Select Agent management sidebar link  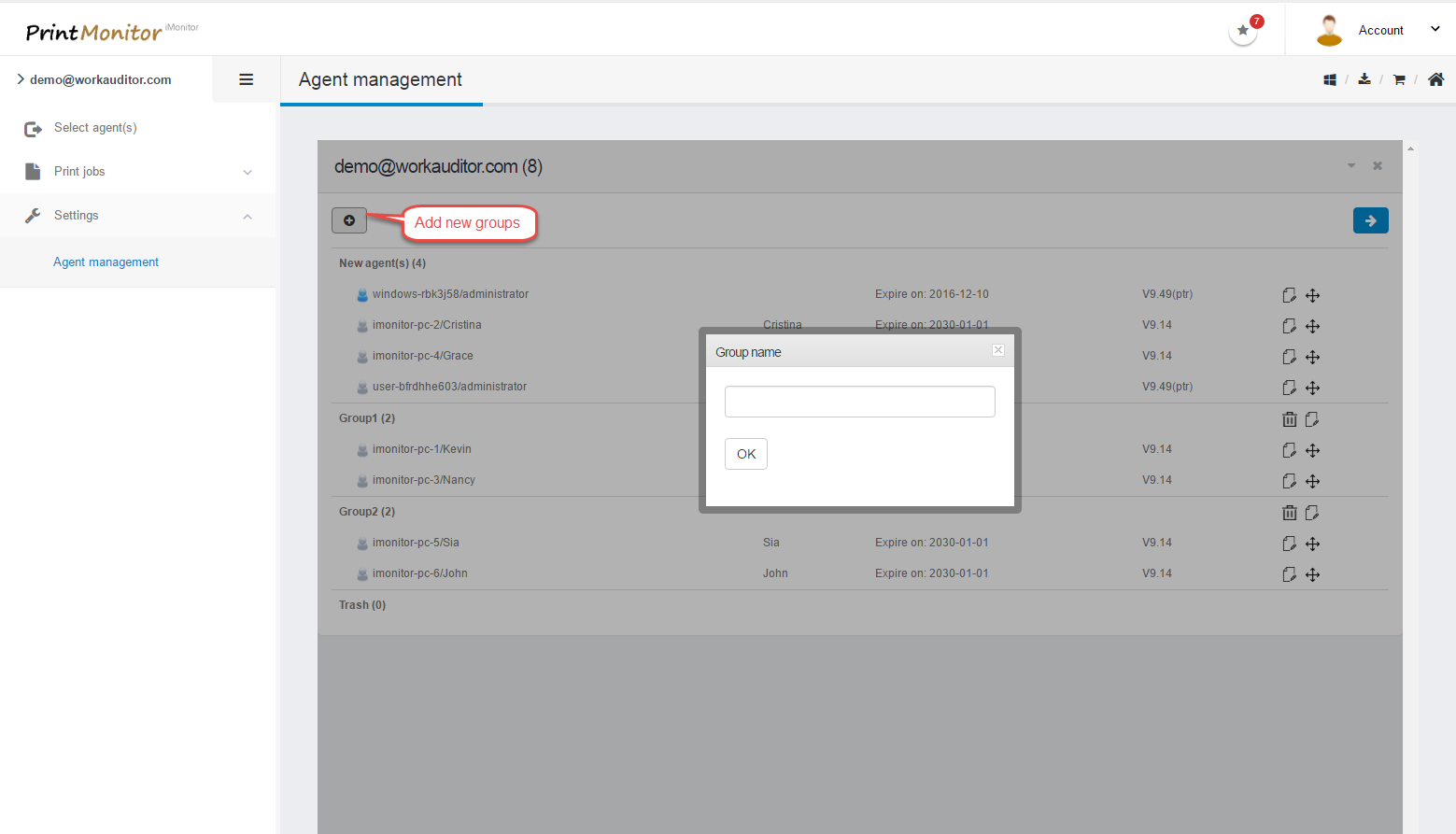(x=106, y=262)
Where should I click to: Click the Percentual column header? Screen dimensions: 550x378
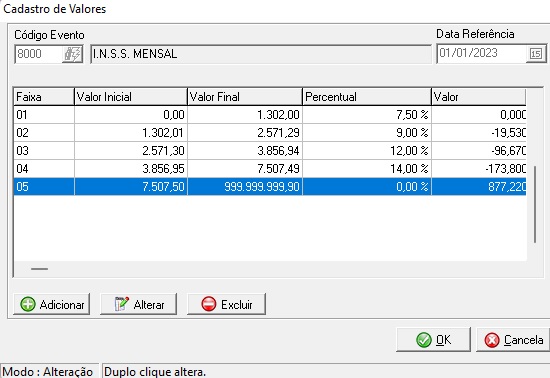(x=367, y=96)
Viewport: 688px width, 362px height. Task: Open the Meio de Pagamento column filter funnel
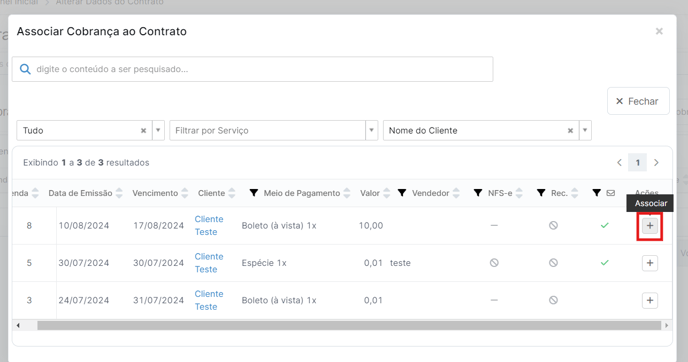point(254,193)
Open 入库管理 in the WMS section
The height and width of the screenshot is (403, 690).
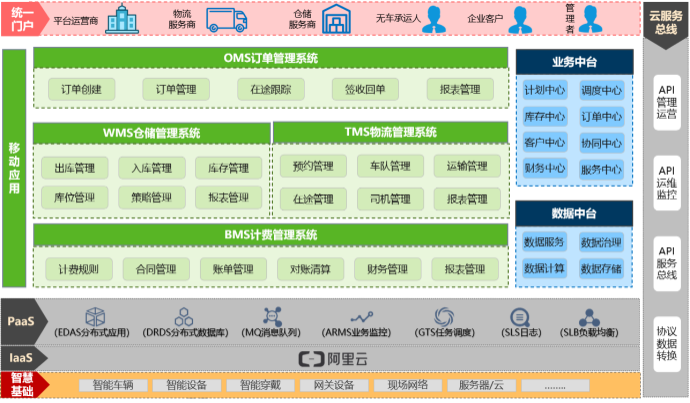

_TASK BRIEF_.
Beginning at the line that contains "Open 入库管理 in the WMS section", transcribe it and every later line through the last line of the data above, exactly, and drop the pictures.

_WRITTEN RESPONSE_.
Open 入库管理 in the WMS section
The height and width of the screenshot is (403, 690).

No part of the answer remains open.